▽

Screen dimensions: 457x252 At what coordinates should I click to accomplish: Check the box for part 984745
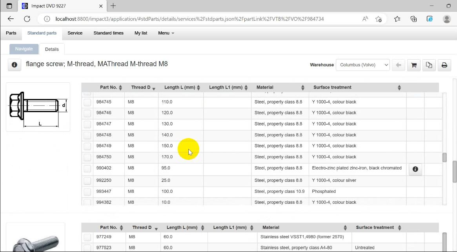tap(87, 102)
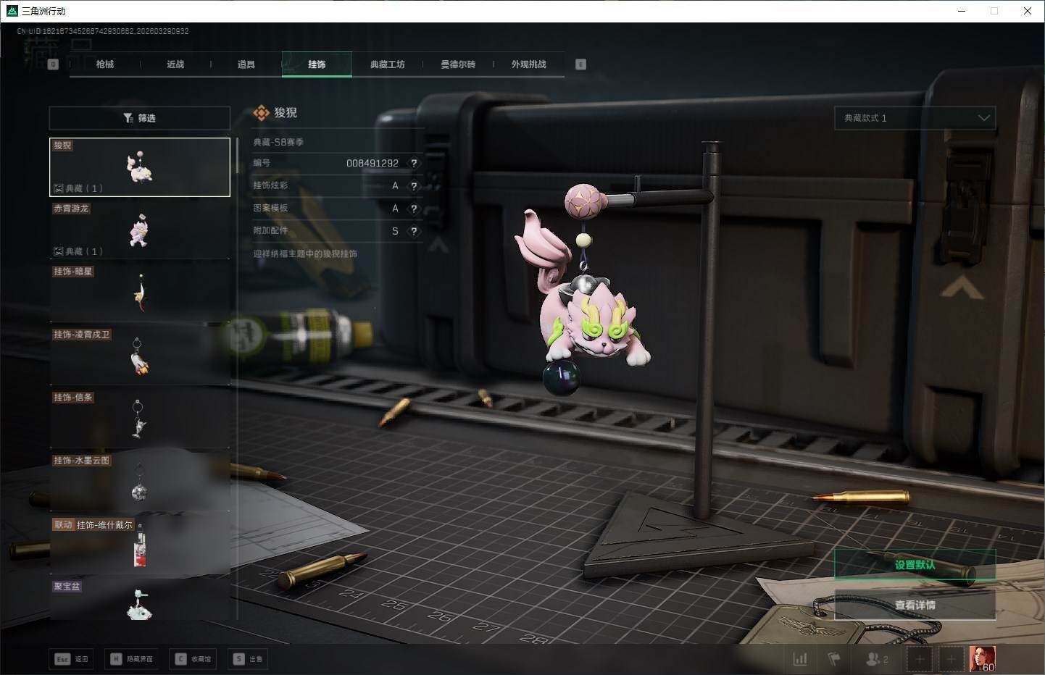Click the help icon in the 附加配件 row
This screenshot has height=675, width=1045.
tap(414, 231)
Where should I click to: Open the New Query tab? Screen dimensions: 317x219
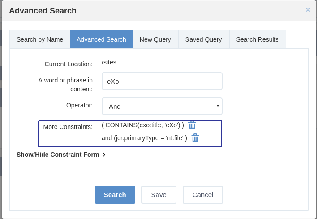pos(155,39)
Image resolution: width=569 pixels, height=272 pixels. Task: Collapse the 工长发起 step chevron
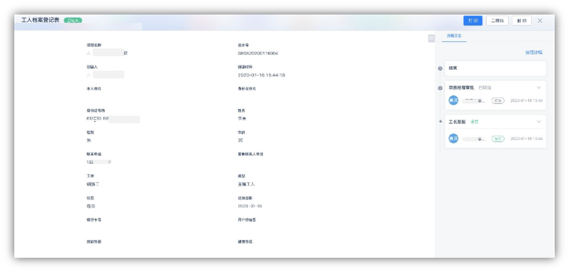[538, 122]
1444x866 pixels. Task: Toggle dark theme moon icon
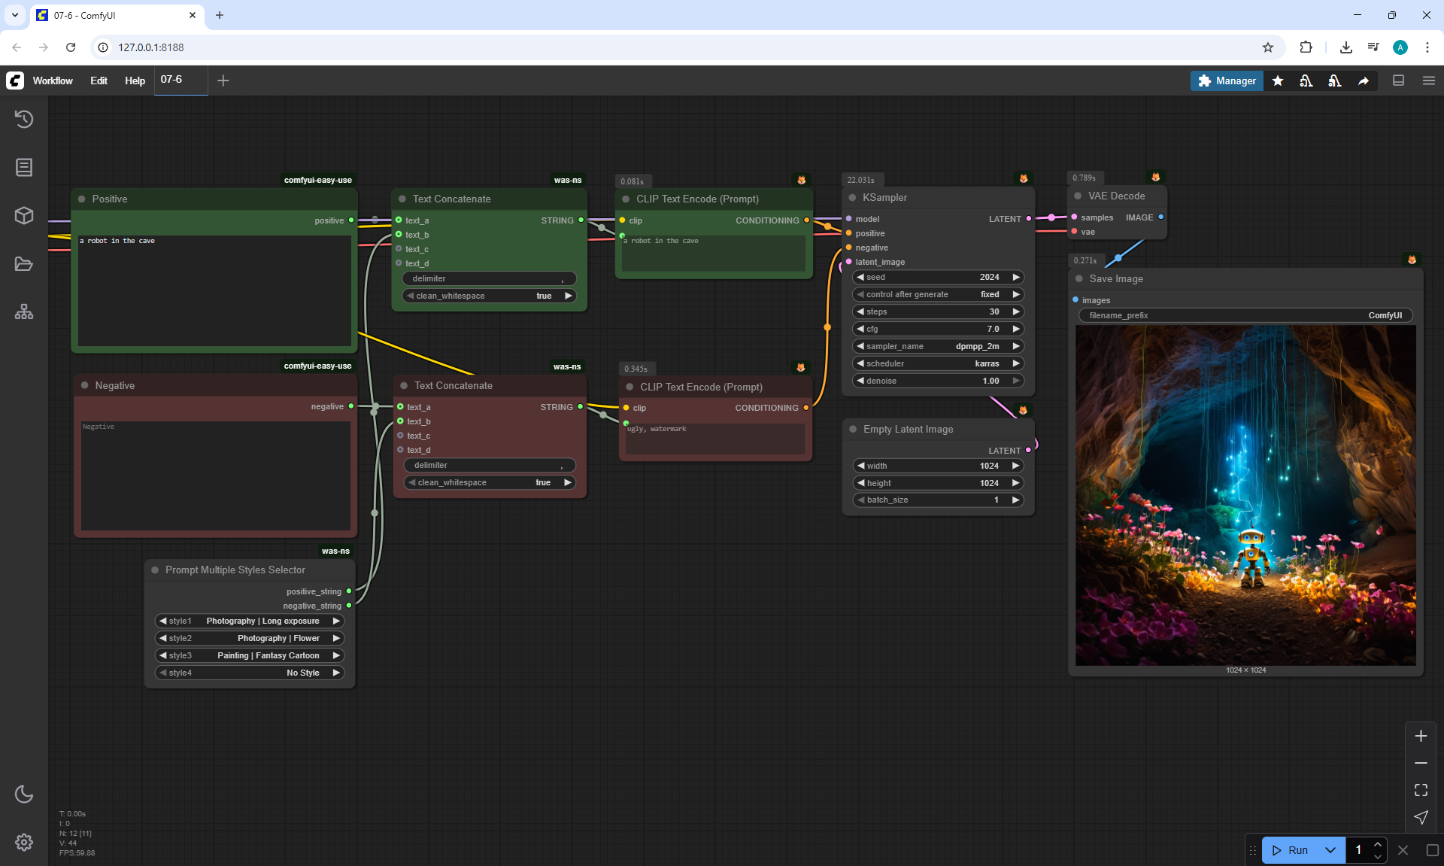click(24, 794)
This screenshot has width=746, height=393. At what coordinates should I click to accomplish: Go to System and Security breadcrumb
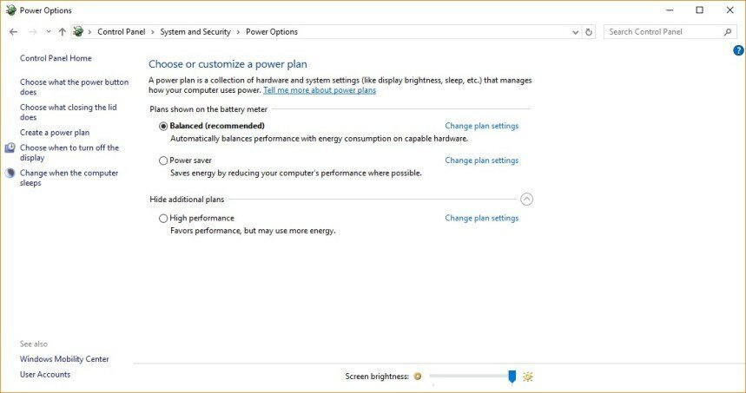coord(195,32)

△

▶ [Instruction]:
Rewrite every line of the listing above, replacing "Screen dimensions" with "Screen size" wherever it appears and keeping everything else the same. Omit the pictures.

▶ [Result for this exercise]:
Screen size: 457x252 At what coordinates should I click to accomplish: Check the box for part 984745
tap(87, 102)
Click the help icon in the 附加配件 row
This screenshot has height=675, width=1045.
tap(414, 231)
Where should I click to: Open the New Query tab? Screen size: 317x219
pos(155,39)
Image resolution: width=569 pixels, height=272 pixels. Task: Collapse the 工长发起 step chevron
[538, 122]
1444x866 pixels. Task: Toggle dark theme moon icon
click(24, 794)
This screenshot has width=746, height=393. At what coordinates should I click to accomplish: Go to System and Security breadcrumb
coord(195,32)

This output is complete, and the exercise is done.